The last preciction is a 'n' for 8 which is store ca9. Both actual and predictions are a "n" for this store. This wouuld be a true negative on the confusion matrix.

Day 5: Accuracy of the model

A confusion matrix is a graphical presentation showing the performance of our model.

The true negatives, TN are ones where the actual and predictions were both false "n". In the random sample, there were 4 of these.

The true positives, TP are the ones that the actual and predictions were both true. In our random sample, there were a total of 15.

The false positives, FP are the ones where the actual was false and the prediction was true. Our model did not generate any of these.

The false negatives, FN are the ones where the actual answers were true and the predictions were false. We had one of these n our random sample.

Let's see if we can find this false negative.

I looked through the data set and the predictions. array item 2, ca3 in the actual data was "y" and the prediction was "n"

When counting the y, and n at the bottom of the prediction list, start counting starting with 0.

The accuracy percent for our model is calculated as follows (TN + TP)/(TN + TP + FP + FN + FP ) or (4 + 15)/(4 + 15 + 1 + 0) = .95

There is a line in our code, that allows you to enter one stores' data and have it predict whether to keep the store open or close it.

prediction = clf.predict([[.01,100,1,1,1]])

If you enter these numbers, you will find that this store should be closed.

Try some different numbers. This line is especially useful.

The last section of code tells us which of the factors are the most important when deciding store closures.

The predictions show the following results.

  1. 4 0.566881 Employee Performance
  2. 0 0.187552 Net Profit
  3. 1 0.166781 Cash Flow
  4. 2 0.042852 New Customers
  5. 3 0.035935 Customer Satisfication

A working predictive model needs to make predictions for data that it hasn't seen yet.

We are assuming that next year's results will imitate the predictions above.

As you can see from the results, The biggest reason a store got a "n" response for save store was based on poor employee evaluations: .566881

Customer satisfaction, array number 3 had the least importance, 0.035935.

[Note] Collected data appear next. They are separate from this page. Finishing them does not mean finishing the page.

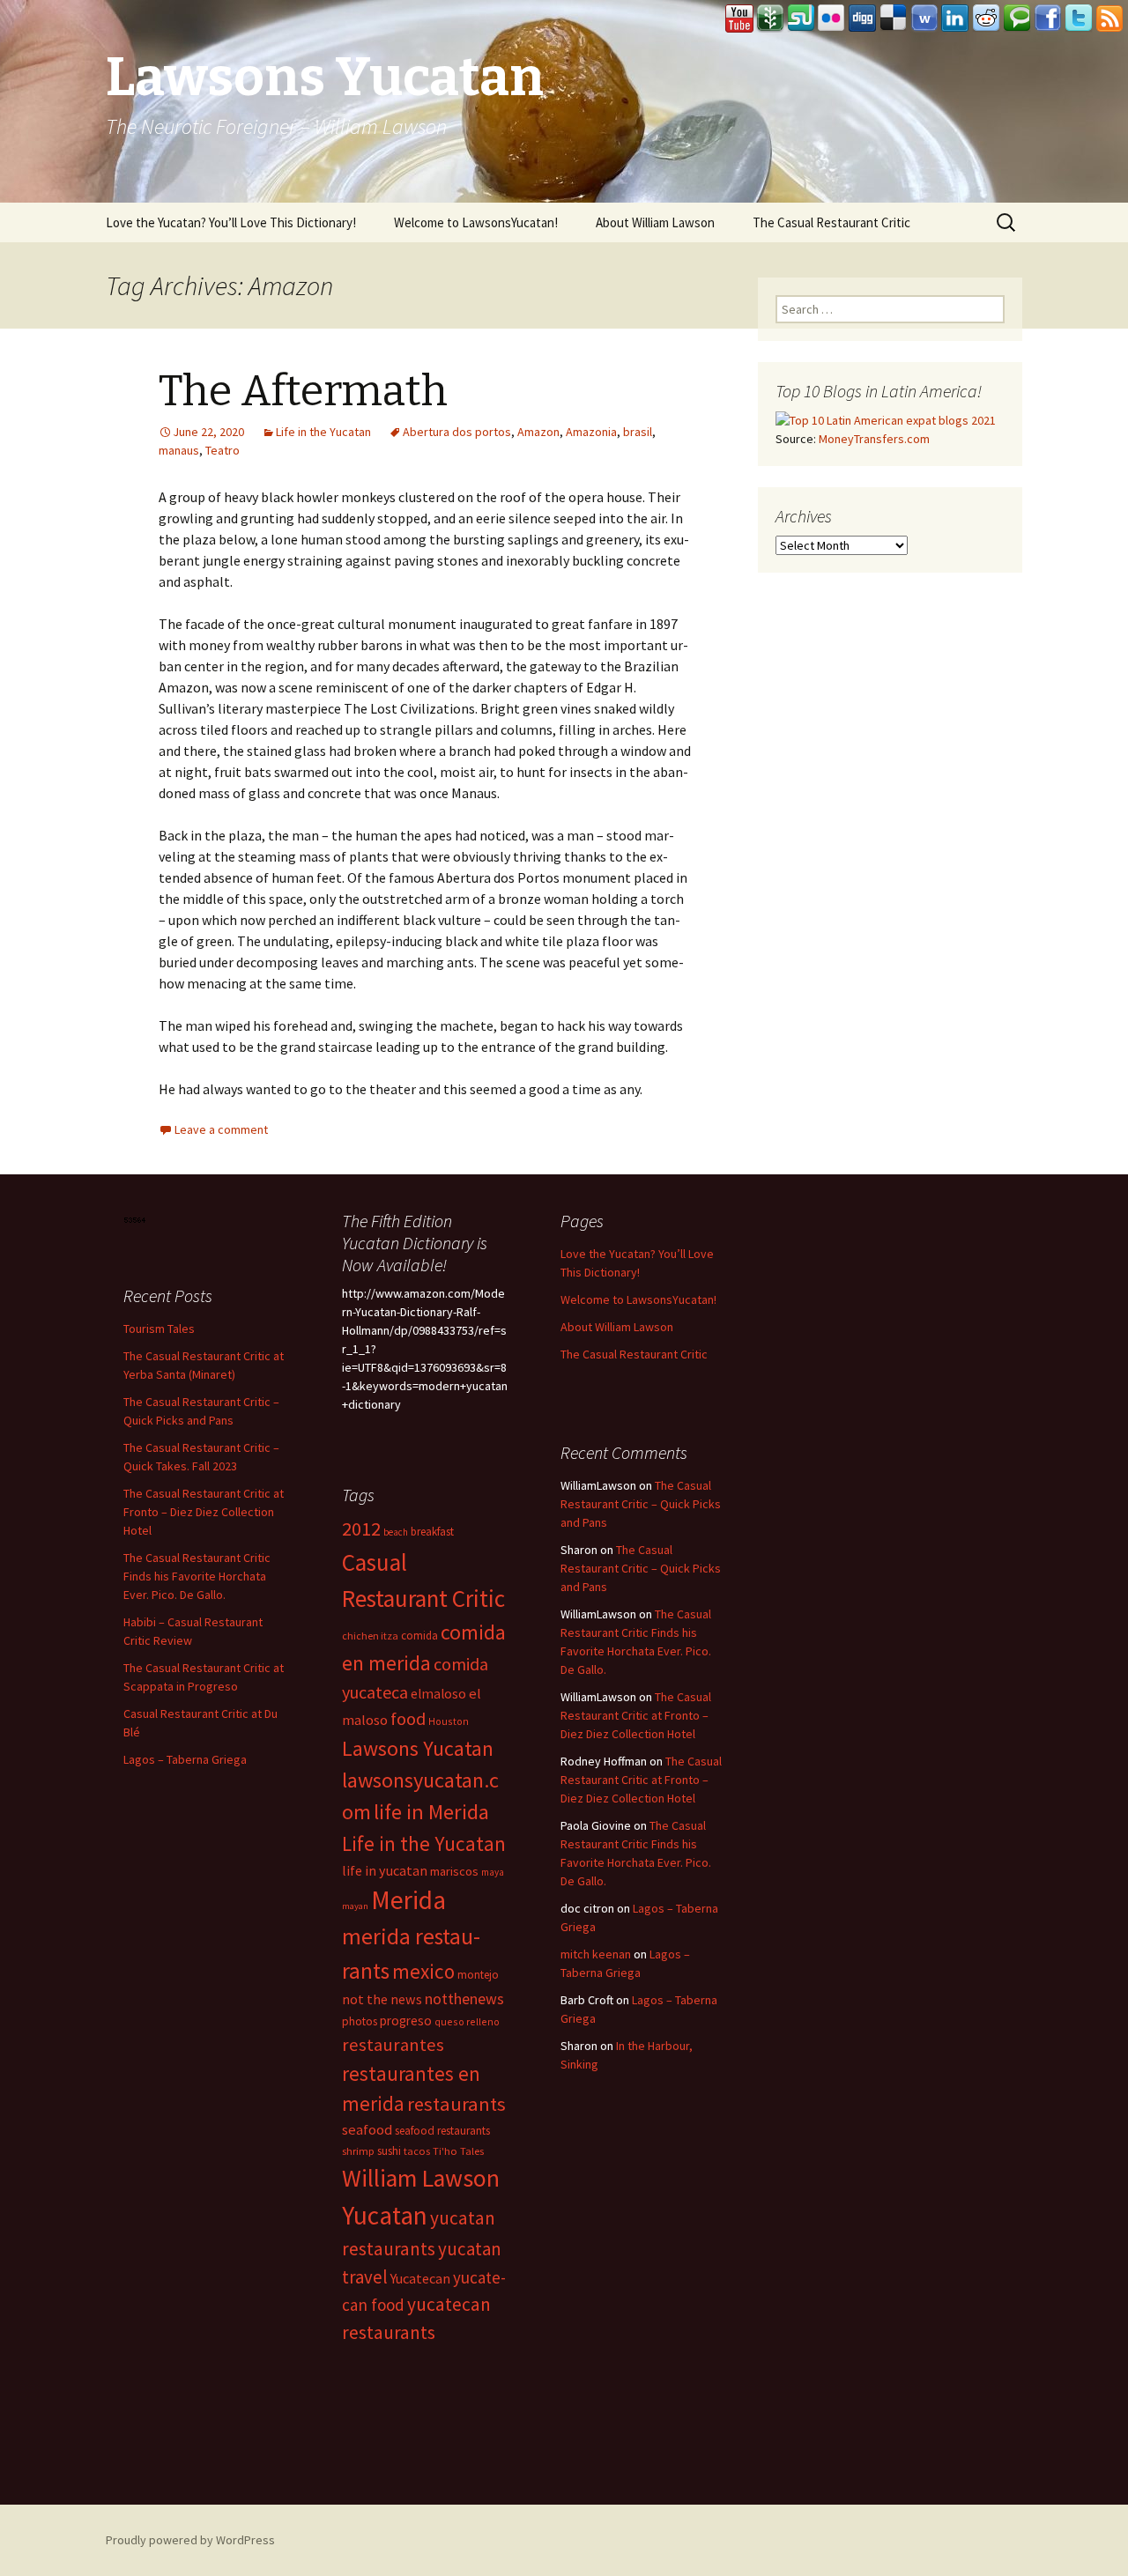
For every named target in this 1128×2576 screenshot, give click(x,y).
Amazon (538, 432)
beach (395, 1532)
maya (492, 1872)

Number of new customers was also not seen as not very important with a score or 0.042852

Net profit and cash flow scores fell in the middle of items of importance.

Action Plan

As result from our research we conclude that failing stores, those with a "n" for save store column are failing mainly due to poor employee performance.

First find out which department in the failing stores has the problem with employee performance evaluations. It could be the stores' management teams, sales force, etc.

We should recommend to the corporate top management that there either needs to be a major inservice for those employees with numbers below average, 4.94 out of 10 or they should be terminated and management should hire new employees.

The numbers for net profit and cash flow are accounting data predictions.

Both net profit and cash flow can be improved by increasing sales at these stores.

    Sales can be increased by in-store displays of profitable merchandise. Advertising can be increased. Customer loyality programs could be initiated. Retrain the sales force.

    Expenses can also be reduced. Examine cost of good sold, insurance, utlities and labor costs.